CEISLABUR limpiezas nos cuenta: La importancia del código de colores en la limpieza

¿Te imaginas utilizar el mismo trapo para limpiar el sanitario que para limpiar la encimera de la cocina? No, ¿verdad? Este es un ejemplo extremo pero entonces ¿por qué usar la misma fregona en el baño y en el dormitorio? Al realizar la limpieza de tu hogar es muy importante que los materiales que se usan en una zona no se usen en otra, de esta forma consigues mantener una correcta higiene.

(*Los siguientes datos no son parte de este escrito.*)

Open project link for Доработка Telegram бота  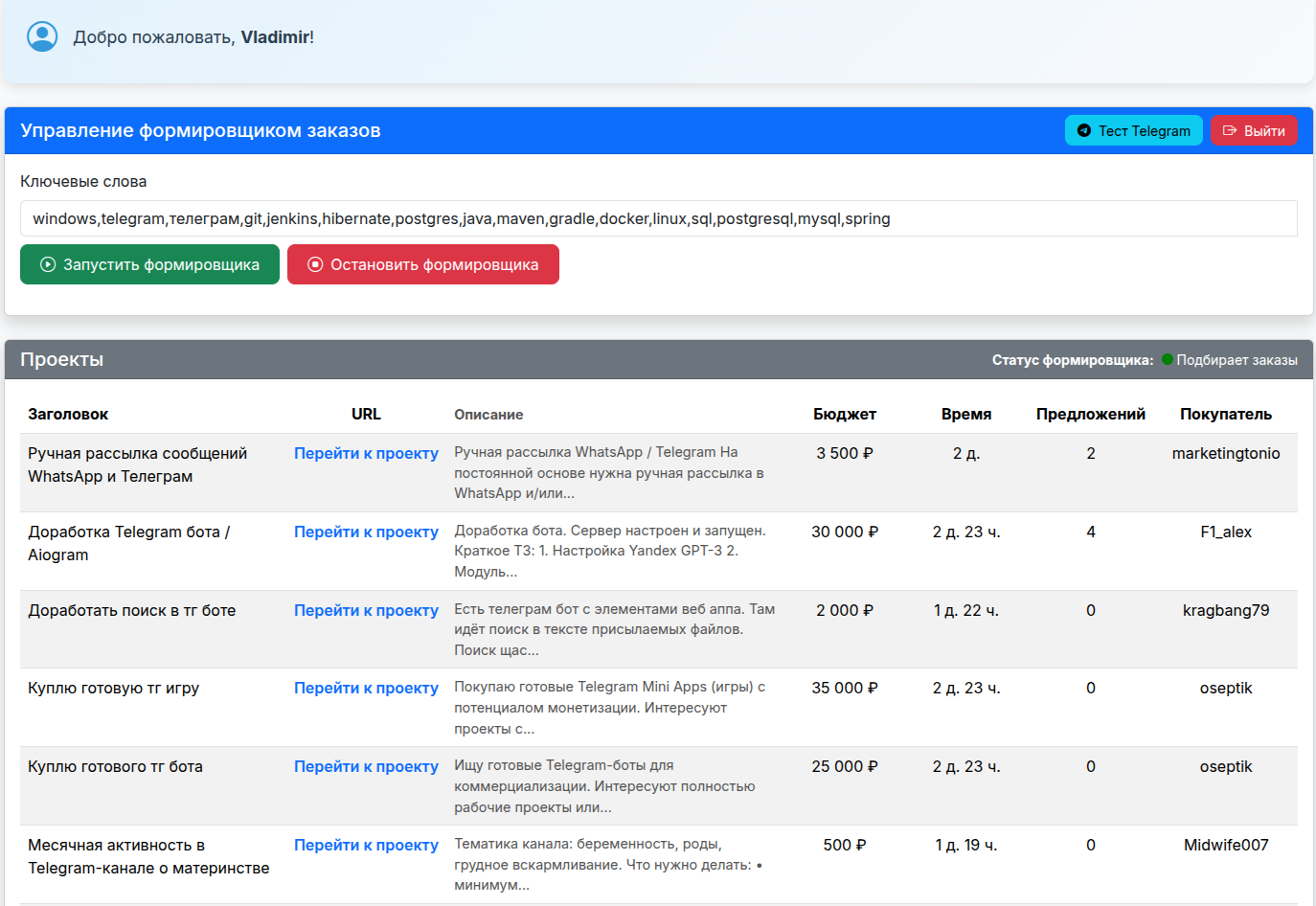coord(366,532)
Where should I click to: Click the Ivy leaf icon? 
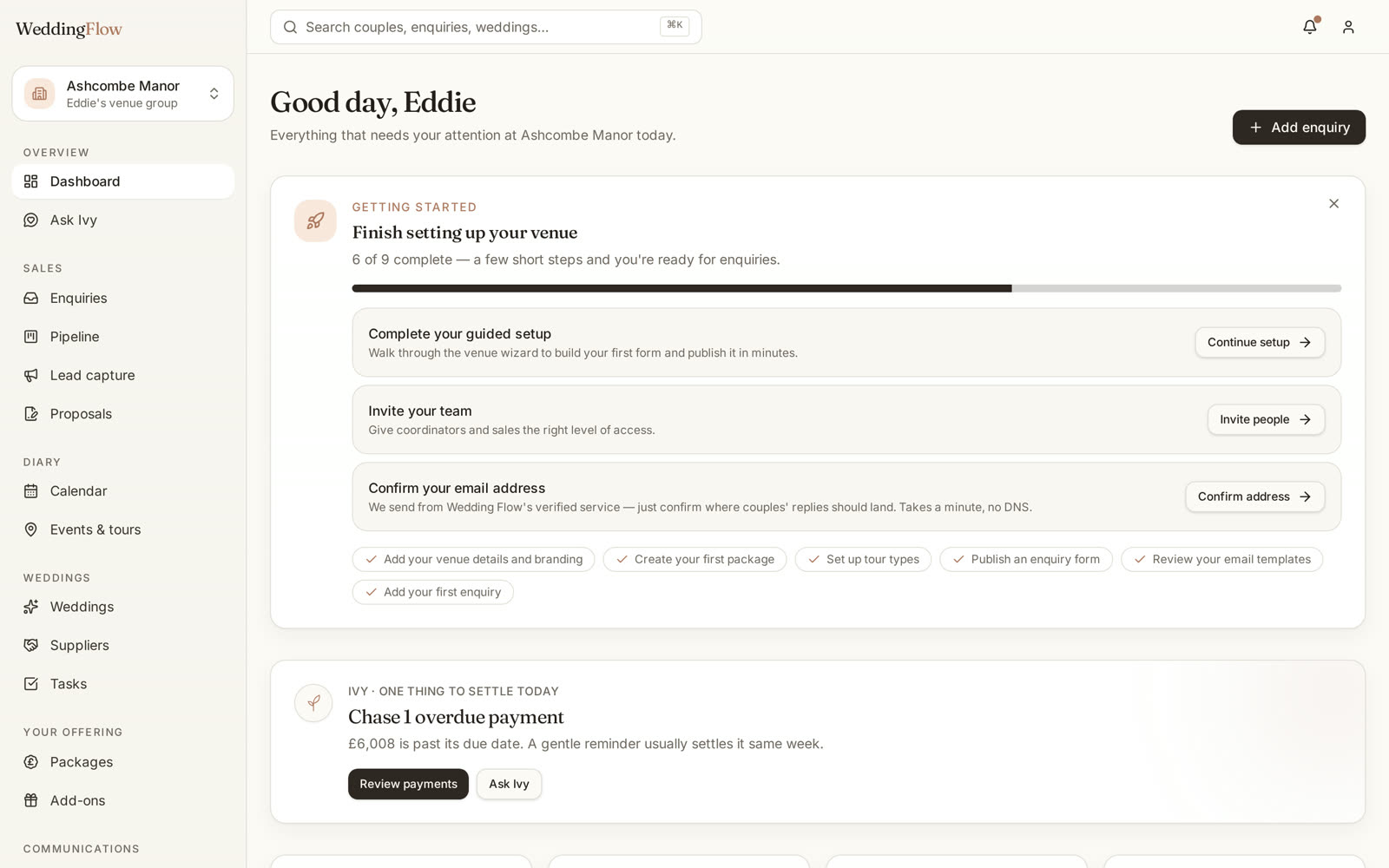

Para que no se crucen materiales la mejor opción es usar un código de colores que permita evitar lo que se denomina “contaminación cruzada”. No existe un código de colores definido específico para cada zona. Pero en la limpieza profesional la costumbre ha establecido algunos colores estándar para determinados usos, como el rojo para zonas de alto riesgo bacteriológico y el verde para las zonas de tratamiento de alimentos.

En CEISLABUR pensamos que esta buena costumbre del código de colores debería implantarse también en las casas y hacer una distinción de colores por zonas. Aquí os proponemos una posible división para hacer en vuestros hogares:

Rojo (o rosa): se usa para la limpieza de inodoros y zonas de alta carga bacteriológica.

Amarillo: se usa en otras zonas menos bacteriológicas (lavamanos, ducha, etc.).

Verde: se vincula a las zonas donde se manejan alimentos, o sea, la cocina y las despensas.

Azul: cristales y uso general. Aunque también podemos usar el color blanco para los cristales dejando el azul solo para uso general.

La idea es que haya un juego de materiales de limpieza (bayetas, estropajos, fregonas, etc.) para cada zona concreta. Se podría pensar que es un gasto extra en la casa, pero los materiales de limpieza no son caros y, al usarse menos cada uno de ellos, debería durar más.

En algunos casos puede ser difícil hacer la distinción de colores, como en el caso de las fregonas o escobas, pero esto se puede resolver con cinta adhesiva de colores para marcar cada herramienta con su color correspondiente. Al fin y al cabo lo único que necesitamos es poder distinguir cuál es la fregona de los baños y cuál es la fregona de la cocina.

A pesar del código de colores hay que hacer siempre la limpieza en orden ascendente de riesgo bacteriológico. Por ejemplo, en el baño se debe empezar por los azulejos, pasar al lavamanos, seguir con la ducha y acabar en el inodoro.

Con esta sencilla costumbre nos aseguramos de dejar la casa no solo limpia, sino segura y libre de gérmenes.